Des discussions qui en disent long. Dans une enquête publiée hier soir, "Mediapart" révèle des retranscriptions d'échanges privés entre Vincent Bolloré et le communicant de Lagardère, Ramzi Khiroun. Des propos interceptés par la Justice dans le cadre de l'enquête sur l'affaire dite des ports africains visant Vincent Bolloré, et pour laquelle le milliardaire breton a été placé sur écoute entre mars et juillet 2016. Ces interceptions dévoilent ainsi que le patron de Vivendi était au courant à l'avance du contenu du portrait, réalisé par Tristan Waleckx et Matthieu Rénier, pour "Complément d'enquête" diffusé en avril 2016 sur France 2.
Selon "Mediapart", Ramzi Khiroun, alors cadre de Lagardère, a proposé le 17 mars 2016 par téléphone à Vincent Bolloré de s'entretenir avec Stéphane Sitbon, alors directeur de cabinet de Delphine Ernotte, pour tenter de connaître le contenu du numéro de "Complément d'enquête" qui lui serait consacré.
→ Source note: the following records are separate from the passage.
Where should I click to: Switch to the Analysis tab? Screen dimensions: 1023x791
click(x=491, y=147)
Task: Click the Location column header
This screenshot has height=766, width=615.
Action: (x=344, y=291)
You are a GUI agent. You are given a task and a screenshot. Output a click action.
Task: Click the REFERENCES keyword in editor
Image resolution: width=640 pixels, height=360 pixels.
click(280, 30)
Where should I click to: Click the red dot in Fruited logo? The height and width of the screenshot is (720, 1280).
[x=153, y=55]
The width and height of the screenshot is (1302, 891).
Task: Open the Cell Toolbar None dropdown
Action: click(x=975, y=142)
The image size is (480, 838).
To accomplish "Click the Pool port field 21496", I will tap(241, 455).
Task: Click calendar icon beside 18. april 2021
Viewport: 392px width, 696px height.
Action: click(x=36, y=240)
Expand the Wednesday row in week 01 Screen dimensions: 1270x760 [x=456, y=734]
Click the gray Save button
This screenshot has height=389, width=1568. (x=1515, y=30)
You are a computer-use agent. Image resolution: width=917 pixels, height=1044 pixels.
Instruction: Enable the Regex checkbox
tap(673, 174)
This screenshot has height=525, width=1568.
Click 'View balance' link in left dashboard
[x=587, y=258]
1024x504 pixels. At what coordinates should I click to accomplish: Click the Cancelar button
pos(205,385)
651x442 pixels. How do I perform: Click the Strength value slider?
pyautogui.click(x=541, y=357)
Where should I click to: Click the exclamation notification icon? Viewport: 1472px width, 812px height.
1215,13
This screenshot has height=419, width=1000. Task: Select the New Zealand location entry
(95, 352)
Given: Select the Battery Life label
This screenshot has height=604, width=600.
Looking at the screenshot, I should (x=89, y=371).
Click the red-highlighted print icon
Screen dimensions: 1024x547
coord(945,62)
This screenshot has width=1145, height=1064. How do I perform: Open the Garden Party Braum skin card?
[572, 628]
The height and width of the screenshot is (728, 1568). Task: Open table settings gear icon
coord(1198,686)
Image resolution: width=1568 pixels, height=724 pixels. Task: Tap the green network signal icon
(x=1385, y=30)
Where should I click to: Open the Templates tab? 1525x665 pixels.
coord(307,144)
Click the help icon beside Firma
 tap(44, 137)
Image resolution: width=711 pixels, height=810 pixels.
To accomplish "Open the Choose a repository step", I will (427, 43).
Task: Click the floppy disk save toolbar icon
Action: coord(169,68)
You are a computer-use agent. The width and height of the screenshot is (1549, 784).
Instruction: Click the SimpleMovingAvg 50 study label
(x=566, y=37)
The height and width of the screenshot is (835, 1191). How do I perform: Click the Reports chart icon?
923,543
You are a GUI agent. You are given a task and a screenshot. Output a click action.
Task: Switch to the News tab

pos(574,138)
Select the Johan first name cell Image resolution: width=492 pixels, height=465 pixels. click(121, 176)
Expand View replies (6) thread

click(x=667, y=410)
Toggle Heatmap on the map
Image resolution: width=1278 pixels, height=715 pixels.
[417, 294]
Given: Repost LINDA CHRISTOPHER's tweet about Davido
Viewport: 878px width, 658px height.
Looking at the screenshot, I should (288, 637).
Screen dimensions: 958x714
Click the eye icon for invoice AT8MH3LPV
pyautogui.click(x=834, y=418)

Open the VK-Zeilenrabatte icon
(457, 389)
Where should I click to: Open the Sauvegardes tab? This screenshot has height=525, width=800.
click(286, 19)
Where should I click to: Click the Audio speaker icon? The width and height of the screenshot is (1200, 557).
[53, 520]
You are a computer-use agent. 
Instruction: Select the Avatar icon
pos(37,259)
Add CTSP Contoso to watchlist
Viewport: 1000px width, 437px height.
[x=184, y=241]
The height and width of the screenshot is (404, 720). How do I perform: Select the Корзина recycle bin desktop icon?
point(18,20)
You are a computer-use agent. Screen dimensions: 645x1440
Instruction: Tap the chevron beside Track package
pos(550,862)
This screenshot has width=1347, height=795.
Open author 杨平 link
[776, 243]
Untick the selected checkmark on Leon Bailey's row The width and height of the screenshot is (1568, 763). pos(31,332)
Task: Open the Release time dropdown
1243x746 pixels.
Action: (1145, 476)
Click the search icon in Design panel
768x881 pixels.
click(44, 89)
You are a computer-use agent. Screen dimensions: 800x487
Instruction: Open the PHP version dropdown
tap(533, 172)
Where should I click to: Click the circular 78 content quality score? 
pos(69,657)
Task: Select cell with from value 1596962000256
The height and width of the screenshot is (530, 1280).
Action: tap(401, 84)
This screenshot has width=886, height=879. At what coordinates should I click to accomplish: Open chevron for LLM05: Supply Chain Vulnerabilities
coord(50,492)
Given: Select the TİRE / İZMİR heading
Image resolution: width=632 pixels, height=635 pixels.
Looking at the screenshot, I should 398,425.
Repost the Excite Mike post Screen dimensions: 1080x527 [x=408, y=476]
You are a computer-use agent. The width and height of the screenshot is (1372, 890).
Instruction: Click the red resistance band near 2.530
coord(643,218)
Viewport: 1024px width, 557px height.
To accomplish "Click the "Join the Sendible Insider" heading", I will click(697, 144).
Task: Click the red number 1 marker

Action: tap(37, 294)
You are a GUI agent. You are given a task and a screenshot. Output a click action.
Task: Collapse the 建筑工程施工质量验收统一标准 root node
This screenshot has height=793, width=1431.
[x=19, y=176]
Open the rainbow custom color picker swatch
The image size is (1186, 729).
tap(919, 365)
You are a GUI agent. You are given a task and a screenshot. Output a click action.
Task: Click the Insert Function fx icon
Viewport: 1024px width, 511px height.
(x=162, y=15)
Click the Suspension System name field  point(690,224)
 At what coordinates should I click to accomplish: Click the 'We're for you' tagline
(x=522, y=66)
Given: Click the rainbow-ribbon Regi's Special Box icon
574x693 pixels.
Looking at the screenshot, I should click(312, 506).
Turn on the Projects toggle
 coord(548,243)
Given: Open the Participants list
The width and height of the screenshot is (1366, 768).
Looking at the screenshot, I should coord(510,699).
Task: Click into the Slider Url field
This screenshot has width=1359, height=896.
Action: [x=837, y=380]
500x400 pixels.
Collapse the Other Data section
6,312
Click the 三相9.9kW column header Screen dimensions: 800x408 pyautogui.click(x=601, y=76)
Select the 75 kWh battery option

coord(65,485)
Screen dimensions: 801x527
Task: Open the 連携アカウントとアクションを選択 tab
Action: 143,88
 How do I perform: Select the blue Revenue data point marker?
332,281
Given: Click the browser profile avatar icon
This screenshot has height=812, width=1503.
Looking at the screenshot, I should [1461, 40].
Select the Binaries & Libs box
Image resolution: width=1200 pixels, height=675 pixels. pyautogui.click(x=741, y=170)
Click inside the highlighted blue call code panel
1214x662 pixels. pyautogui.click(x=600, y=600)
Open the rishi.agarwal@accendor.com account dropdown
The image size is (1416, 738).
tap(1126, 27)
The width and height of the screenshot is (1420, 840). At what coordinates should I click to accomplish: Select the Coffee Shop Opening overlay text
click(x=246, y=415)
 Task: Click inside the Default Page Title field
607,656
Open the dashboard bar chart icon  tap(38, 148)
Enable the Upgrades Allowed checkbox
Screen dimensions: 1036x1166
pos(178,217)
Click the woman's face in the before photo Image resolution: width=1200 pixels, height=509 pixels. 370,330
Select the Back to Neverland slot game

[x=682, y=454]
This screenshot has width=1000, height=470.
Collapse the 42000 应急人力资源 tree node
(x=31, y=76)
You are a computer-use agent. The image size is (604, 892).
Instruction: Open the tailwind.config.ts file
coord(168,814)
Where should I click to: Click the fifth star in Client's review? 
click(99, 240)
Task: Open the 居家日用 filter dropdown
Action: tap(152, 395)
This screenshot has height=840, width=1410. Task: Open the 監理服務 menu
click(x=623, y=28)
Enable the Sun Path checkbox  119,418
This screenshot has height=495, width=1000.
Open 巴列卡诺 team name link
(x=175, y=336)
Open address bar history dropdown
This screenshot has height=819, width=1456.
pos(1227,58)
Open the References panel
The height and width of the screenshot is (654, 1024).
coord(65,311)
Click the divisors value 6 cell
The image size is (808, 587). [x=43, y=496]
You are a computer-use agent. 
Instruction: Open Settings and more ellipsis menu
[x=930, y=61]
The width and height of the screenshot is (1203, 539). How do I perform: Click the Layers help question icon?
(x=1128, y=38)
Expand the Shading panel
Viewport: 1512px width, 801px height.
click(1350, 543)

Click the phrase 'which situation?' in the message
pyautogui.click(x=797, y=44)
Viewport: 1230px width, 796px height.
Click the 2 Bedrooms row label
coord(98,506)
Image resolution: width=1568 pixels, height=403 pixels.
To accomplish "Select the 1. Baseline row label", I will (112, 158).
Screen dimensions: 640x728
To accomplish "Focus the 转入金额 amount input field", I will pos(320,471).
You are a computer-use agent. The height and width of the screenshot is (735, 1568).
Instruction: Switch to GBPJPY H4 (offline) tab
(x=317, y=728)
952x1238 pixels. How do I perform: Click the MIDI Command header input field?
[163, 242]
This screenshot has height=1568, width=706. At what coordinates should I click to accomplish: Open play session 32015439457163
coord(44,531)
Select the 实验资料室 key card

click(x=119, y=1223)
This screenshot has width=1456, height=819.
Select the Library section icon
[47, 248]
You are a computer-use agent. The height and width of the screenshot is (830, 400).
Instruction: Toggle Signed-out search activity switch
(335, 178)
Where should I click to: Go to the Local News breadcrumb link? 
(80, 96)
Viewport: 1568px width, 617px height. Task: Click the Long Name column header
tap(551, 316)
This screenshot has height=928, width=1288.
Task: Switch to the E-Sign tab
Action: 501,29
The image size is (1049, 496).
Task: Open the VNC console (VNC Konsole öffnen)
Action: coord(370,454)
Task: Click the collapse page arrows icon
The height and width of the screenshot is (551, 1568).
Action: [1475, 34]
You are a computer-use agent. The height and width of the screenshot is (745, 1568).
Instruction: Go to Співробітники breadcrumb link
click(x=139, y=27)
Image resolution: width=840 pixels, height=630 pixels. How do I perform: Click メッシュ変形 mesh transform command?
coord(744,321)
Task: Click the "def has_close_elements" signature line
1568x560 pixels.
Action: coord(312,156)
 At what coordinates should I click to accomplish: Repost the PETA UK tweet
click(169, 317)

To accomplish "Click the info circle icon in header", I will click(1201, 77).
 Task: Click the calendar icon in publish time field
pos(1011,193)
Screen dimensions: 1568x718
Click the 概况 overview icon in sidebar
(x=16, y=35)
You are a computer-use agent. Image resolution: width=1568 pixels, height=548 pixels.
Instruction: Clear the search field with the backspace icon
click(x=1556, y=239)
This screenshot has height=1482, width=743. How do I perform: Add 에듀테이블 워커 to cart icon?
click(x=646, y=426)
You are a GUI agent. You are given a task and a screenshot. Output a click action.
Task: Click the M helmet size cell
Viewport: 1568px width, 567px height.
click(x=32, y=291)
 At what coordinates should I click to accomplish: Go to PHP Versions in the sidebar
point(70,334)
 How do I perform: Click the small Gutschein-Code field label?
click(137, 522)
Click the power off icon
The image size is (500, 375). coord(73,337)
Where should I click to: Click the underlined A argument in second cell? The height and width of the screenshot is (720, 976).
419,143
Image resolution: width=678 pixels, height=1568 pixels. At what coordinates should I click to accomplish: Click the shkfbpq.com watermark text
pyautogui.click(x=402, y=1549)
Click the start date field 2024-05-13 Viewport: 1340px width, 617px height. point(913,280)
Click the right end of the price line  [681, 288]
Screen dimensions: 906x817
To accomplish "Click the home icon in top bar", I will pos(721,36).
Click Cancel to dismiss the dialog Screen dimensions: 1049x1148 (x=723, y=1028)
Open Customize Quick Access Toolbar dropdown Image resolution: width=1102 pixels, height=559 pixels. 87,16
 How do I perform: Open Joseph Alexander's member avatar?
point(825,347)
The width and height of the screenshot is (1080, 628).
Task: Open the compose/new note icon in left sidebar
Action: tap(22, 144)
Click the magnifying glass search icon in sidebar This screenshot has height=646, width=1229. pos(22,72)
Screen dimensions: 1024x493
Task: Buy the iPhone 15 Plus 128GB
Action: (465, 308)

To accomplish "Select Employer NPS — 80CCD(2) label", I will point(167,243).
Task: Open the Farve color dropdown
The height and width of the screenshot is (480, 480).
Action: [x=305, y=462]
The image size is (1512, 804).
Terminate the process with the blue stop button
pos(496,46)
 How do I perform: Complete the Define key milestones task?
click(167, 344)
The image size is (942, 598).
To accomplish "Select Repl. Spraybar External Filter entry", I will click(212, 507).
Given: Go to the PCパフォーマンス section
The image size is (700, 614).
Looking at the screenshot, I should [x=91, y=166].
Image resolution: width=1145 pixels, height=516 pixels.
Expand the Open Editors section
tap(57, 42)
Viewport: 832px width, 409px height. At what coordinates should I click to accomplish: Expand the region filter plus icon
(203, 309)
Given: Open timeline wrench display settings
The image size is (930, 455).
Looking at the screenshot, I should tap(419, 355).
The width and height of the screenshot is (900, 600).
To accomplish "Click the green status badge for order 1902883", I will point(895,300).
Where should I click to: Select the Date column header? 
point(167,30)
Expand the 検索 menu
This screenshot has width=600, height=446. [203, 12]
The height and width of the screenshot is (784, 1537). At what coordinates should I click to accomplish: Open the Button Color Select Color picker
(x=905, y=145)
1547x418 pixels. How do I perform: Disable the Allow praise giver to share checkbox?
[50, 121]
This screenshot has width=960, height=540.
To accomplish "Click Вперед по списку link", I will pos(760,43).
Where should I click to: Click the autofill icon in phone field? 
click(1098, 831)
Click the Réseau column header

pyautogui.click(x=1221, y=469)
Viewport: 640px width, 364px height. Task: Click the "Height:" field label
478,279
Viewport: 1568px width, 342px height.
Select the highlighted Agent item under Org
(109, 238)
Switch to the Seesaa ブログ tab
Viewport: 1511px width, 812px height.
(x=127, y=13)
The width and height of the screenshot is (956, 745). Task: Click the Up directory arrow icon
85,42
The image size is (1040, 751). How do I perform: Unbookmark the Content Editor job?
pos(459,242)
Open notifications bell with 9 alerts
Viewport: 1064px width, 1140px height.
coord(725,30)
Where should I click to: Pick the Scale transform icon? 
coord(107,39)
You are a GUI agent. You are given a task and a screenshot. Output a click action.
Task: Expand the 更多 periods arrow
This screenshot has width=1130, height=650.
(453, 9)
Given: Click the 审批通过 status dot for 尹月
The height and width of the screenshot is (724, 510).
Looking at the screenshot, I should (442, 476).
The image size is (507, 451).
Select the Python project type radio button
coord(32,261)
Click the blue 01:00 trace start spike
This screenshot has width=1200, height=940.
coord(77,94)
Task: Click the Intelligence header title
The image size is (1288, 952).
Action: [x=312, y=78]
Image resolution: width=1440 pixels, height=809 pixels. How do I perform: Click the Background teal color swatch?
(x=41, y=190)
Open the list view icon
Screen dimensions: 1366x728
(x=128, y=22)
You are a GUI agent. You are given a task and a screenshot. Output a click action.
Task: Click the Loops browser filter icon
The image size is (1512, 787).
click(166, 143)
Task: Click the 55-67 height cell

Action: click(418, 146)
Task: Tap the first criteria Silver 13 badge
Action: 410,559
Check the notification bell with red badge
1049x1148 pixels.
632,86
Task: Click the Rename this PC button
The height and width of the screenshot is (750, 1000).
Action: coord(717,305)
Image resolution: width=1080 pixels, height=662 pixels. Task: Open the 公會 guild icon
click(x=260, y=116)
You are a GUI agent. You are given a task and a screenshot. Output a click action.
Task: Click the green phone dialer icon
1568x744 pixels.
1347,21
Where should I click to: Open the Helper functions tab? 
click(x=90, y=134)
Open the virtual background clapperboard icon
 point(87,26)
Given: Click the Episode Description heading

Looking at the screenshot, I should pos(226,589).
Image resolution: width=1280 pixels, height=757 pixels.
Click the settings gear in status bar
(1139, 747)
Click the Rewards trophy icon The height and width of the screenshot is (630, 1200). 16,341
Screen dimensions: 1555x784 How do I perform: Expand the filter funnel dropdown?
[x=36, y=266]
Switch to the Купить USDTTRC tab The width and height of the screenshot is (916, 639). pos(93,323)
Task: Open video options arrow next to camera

S'en serait suivi un échange surprenant entre Vincent Bolloré et le communicant.
"Qu'est-ce qui pourrait te gêner alors ?", demande ainsi Ramzi Khiroun à Vincent Bolloré. "Ben, j'en sais rien ! (...) D'abord, je ne sais pas ce qui me gêne. Moi, j'en sais rien, tu vois. Ils vont répéter indéfiniment les mêmes trucs, l'Afrique, machin, des Greenpeace", répond Vincent Bolloré dans l'échange intercepté. "Y'a rien de faux dans tout ça ?", interroge ensuite le communicant. Ce à quoi l'homme d'affaires réplique : "Ah mais tout ça est complètement vrai !". Et d'ajouter : "Attends, c'est même au-dessous de la réalité".
D'après les informations de "Mediapart", le communicant du groupe Lagardère est parvenu, grâce à une source au sein de France Télévisions, à avoir accès à un compte-rendu du contenu de l'enquête de "Complément d'enquête", deux jours avant sa diffusion. "Rien de tendu dans le Bolloré", écrit ainsi Ramzi Khiroun dans un SMS à Vincent Bolloré, listant ensuite avec précision les différentes séquences du doc.
Interrogé par le site d'investigation, Stéphane Sitbon a confirmé "connaître Ramzi Khiroun depuis plusieurs années" et avoir "eu des relations professionnelles régulières avec lui". "En revanche, je n'ai jamais rencontré, ni parlé avec M. Vincent Bolloré. Je n'ai aucun souvenir d'avoir échangé avec Ramzi Khiroun au sujet du documentaire de 'Complément d'enquête' ou sur Vincent Bolloré, ni à l'époque, ni après", a-t-il assuré.
Et d'indiquer : "L'information selon laquelle je suis intervenu auprès de France Télévisions en 2016 au sujet du portrait de Vincent Bolloré par 'Complément d'enquête' est tout simplement fausse et sans fondement". "Je n'ai pas transmis le contenu du documentaire, que je n'ai d'ailleurs visionné qu'après sa diffusion. (...) Je n'en ai fait le compte-rendu à absolument personne", a également assuré Stéphane Sitbon. "Aucune modification n'a été apportée au reportage", a pour sa part indiqué Tristan Waleckx à "Mediapart", précisant que le reportage est "le résultat d'une enquête journalistique réalisée en toute indépendance, sans aucune intervention extérieure inhabituelle".
Après la diffusion du portrait de Vincent Bolloré sur France 2, le milliardaire a fait savoir son mécontentement en poursuivant en diffamation France Télévisions. Au total, Vincent Bolloré a intenté pas moins de cinq procès au groupe public en France, tous perdus par l'homme d'affaires. Des procédures qui ont néanmoins coûté "plusieurs centaines de milliers d'euros" au groupe de Delphine Ernotte, selon Tristan Waleckx, dans le court documentaire "Le système B", réalisé par Reporter sans frontières et disponible gratuitement sur Youtube.
Sur Twitter, l'actuel présentateur de "Complément d'enquête" sur France 2, a réagi aux révélations de "Mediapart". "Ces conversations secrètes n'ont eu aucune conséquence sur le contenu du 'Complément d'enquête'. En revanche, elles montrent que Vincent Bolloré, qui a attaqué nos infos devant trois juridictions, les jugeait lui-même en privé 'parfaitement vraies' et même 'au-dessous de la réalité'", a-t-il écrit hier soir.